§ **Given entries**
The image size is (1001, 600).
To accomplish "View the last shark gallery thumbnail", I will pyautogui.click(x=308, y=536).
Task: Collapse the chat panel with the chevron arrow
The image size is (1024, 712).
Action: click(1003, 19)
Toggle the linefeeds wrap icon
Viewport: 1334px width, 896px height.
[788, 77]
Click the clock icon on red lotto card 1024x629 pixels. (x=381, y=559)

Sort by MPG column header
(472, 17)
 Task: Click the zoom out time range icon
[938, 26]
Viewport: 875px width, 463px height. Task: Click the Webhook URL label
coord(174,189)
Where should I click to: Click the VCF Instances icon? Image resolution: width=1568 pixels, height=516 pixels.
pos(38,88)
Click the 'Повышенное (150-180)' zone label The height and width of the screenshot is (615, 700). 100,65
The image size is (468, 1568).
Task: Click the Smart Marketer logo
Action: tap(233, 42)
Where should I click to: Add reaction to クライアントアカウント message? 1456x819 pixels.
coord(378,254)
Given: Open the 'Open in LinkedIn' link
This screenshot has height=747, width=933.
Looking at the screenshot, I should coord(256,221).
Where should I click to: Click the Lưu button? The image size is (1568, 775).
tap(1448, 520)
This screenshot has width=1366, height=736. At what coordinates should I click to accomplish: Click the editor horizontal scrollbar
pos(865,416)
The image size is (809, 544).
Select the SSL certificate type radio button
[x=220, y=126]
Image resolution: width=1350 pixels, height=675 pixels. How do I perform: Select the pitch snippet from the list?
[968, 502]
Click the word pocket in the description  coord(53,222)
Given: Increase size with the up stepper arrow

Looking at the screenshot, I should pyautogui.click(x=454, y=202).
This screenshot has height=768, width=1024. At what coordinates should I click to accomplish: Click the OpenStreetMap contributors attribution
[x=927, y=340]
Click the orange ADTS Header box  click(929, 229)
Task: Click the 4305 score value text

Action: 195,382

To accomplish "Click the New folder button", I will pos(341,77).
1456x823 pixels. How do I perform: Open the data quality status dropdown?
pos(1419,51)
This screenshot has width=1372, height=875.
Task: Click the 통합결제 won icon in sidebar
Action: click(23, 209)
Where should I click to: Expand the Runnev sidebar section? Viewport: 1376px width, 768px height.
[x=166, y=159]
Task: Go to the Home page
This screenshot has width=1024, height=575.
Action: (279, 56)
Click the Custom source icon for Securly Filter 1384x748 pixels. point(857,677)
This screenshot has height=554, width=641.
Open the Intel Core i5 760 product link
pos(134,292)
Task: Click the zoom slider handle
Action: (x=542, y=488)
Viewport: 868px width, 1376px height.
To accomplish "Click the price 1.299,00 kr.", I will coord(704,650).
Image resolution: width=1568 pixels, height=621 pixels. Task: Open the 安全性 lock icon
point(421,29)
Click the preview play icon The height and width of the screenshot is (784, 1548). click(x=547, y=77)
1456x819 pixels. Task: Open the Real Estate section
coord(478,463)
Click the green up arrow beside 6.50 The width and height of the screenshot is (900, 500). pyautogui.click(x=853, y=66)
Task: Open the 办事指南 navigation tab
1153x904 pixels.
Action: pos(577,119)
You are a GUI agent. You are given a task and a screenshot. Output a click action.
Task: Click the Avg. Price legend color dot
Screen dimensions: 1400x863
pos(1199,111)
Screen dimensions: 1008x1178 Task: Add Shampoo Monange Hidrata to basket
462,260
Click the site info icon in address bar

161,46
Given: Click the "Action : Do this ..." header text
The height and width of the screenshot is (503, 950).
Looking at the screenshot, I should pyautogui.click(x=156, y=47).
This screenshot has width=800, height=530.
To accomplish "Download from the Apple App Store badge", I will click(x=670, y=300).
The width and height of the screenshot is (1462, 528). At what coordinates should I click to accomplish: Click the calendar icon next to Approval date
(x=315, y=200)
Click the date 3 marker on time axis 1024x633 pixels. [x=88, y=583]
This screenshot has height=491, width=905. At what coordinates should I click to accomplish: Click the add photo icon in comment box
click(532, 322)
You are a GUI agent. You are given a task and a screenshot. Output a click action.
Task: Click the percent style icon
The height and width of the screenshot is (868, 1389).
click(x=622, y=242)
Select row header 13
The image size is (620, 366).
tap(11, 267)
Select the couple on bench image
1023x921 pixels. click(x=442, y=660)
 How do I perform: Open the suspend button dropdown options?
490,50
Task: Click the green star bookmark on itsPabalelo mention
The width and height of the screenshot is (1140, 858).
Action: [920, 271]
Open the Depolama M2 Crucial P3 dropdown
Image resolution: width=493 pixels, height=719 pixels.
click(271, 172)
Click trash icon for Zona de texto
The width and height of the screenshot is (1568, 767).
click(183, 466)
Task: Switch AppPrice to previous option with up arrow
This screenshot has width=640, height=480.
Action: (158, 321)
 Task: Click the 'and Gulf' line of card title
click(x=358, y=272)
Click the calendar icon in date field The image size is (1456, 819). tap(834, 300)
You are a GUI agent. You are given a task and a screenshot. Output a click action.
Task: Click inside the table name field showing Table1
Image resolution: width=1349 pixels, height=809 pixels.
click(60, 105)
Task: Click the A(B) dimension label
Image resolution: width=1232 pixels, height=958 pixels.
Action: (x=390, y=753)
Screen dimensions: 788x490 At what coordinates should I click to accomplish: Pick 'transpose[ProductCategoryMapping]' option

§ **What the exercise asks**
Reproduce all of the material above word for word.

§ **Response to the exercise**
The image size is (1001, 600).
To accomplish "View the last shark gallery thumbnail", I will pyautogui.click(x=308, y=536).
Task: Collapse the chat panel with the chevron arrow
The image size is (1024, 712).
Action: click(1003, 19)
Toggle the linefeeds wrap icon
Viewport: 1334px width, 896px height.
[788, 77]
Click the clock icon on red lotto card 1024x629 pixels. (x=381, y=559)

Sort by MPG column header
(472, 17)
 Task: Click the zoom out time range icon
[938, 26]
Viewport: 875px width, 463px height. Task: Click the Webhook URL label
coord(174,189)
Where should I click to: Click the VCF Instances icon? Image resolution: width=1568 pixels, height=516 pixels.
pos(38,88)
Click the 'Повышенное (150-180)' zone label The height and width of the screenshot is (615, 700). 100,65
The image size is (468, 1568).
Task: Click the Smart Marketer logo
Action: tap(233, 42)
Where should I click to: Add reaction to クライアントアカウント message? 1456x819 pixels.
coord(378,254)
Given: Open the 'Open in LinkedIn' link
This screenshot has height=747, width=933.
Looking at the screenshot, I should coord(256,221).
Where should I click to: Click the Lưu button? The image size is (1568, 775).
tap(1448, 520)
This screenshot has width=1366, height=736. At what coordinates should I click to accomplish: Click the editor horizontal scrollbar
pos(865,416)
The image size is (809, 544).
Select the SSL certificate type radio button
[x=220, y=126]
Image resolution: width=1350 pixels, height=675 pixels. How do I perform: Select the pitch snippet from the list?
[968, 502]
Click the word pocket in the description  coord(53,222)
Given: Increase size with the up stepper arrow

Looking at the screenshot, I should pyautogui.click(x=454, y=202).
This screenshot has height=768, width=1024. At what coordinates should I click to accomplish: Click the OpenStreetMap contributors attribution
[x=927, y=340]
Click the orange ADTS Header box  click(929, 229)
Task: Click the 4305 score value text

Action: 195,382

To accomplish "Click the New folder button", I will pos(341,77).
1456x823 pixels. How do I perform: Open the data quality status dropdown?
pos(1419,51)
This screenshot has width=1372, height=875.
Task: Click the 통합결제 won icon in sidebar
Action: click(23, 209)
Where should I click to: Expand the Runnev sidebar section? Viewport: 1376px width, 768px height.
[x=166, y=159]
Task: Go to the Home page
This screenshot has width=1024, height=575.
Action: (279, 56)
Click the Custom source icon for Securly Filter 1384x748 pixels. point(857,677)
This screenshot has height=554, width=641.
Open the Intel Core i5 760 product link
pos(134,292)
Task: Click the zoom slider handle
Action: (x=542, y=488)
Viewport: 868px width, 1376px height.
To accomplish "Click the price 1.299,00 kr.", I will coord(704,650).
Image resolution: width=1568 pixels, height=621 pixels. Task: Open the 安全性 lock icon
point(421,29)
Click the preview play icon The height and width of the screenshot is (784, 1548). click(x=547, y=77)
1456x819 pixels. Task: Open the Real Estate section
coord(478,463)
Click the green up arrow beside 6.50 The width and height of the screenshot is (900, 500). pyautogui.click(x=853, y=66)
Task: Open the 办事指南 navigation tab
1153x904 pixels.
Action: pos(577,119)
You are a GUI agent. You are given a task and a screenshot. Output a click action.
Task: Click the Avg. Price legend color dot
Screen dimensions: 1400x863
pos(1199,111)
Screen dimensions: 1008x1178 Task: Add Shampoo Monange Hidrata to basket
462,260
Click the site info icon in address bar

161,46
Given: Click the "Action : Do this ..." header text
The height and width of the screenshot is (503, 950).
Looking at the screenshot, I should pyautogui.click(x=156, y=47).
This screenshot has width=800, height=530.
To accomplish "Download from the Apple App Store badge", I will click(x=670, y=300).
The width and height of the screenshot is (1462, 528). At what coordinates should I click to accomplish: Click the calendar icon next to Approval date
(x=315, y=200)
Click the date 3 marker on time axis 1024x633 pixels. [x=88, y=583]
This screenshot has height=491, width=905. At what coordinates should I click to accomplish: Click the add photo icon in comment box
click(532, 322)
You are a GUI agent. You are given a task and a screenshot. Output a click action.
Task: Click the percent style icon
The height and width of the screenshot is (868, 1389).
click(x=622, y=242)
Select row header 13
The image size is (620, 366).
tap(11, 267)
Select the couple on bench image
1023x921 pixels. click(x=442, y=660)
 How do I perform: Open the suspend button dropdown options?
490,50
Task: Click the green star bookmark on itsPabalelo mention
The width and height of the screenshot is (1140, 858).
Action: [920, 271]
Open the Depolama M2 Crucial P3 dropdown
Image resolution: width=493 pixels, height=719 pixels.
click(271, 172)
Click trash icon for Zona de texto
The width and height of the screenshot is (1568, 767).
click(183, 466)
Task: Switch AppPrice to previous option with up arrow
This screenshot has width=640, height=480.
Action: (158, 321)
 Task: Click the 'and Gulf' line of card title
click(x=358, y=272)
Click the calendar icon in date field The image size is (1456, 819). tap(834, 300)
You are a GUI agent. You are given a task and a screenshot. Output a click action.
Task: Click inside the table name field showing Table1
Image resolution: width=1349 pixels, height=809 pixels.
click(60, 105)
Task: Click the A(B) dimension label
Image resolution: width=1232 pixels, height=958 pixels.
Action: (x=390, y=753)
Screen dimensions: 788x490 At what coordinates should I click to accomplish: Pick 'transpose[ProductCategoryMapping]' option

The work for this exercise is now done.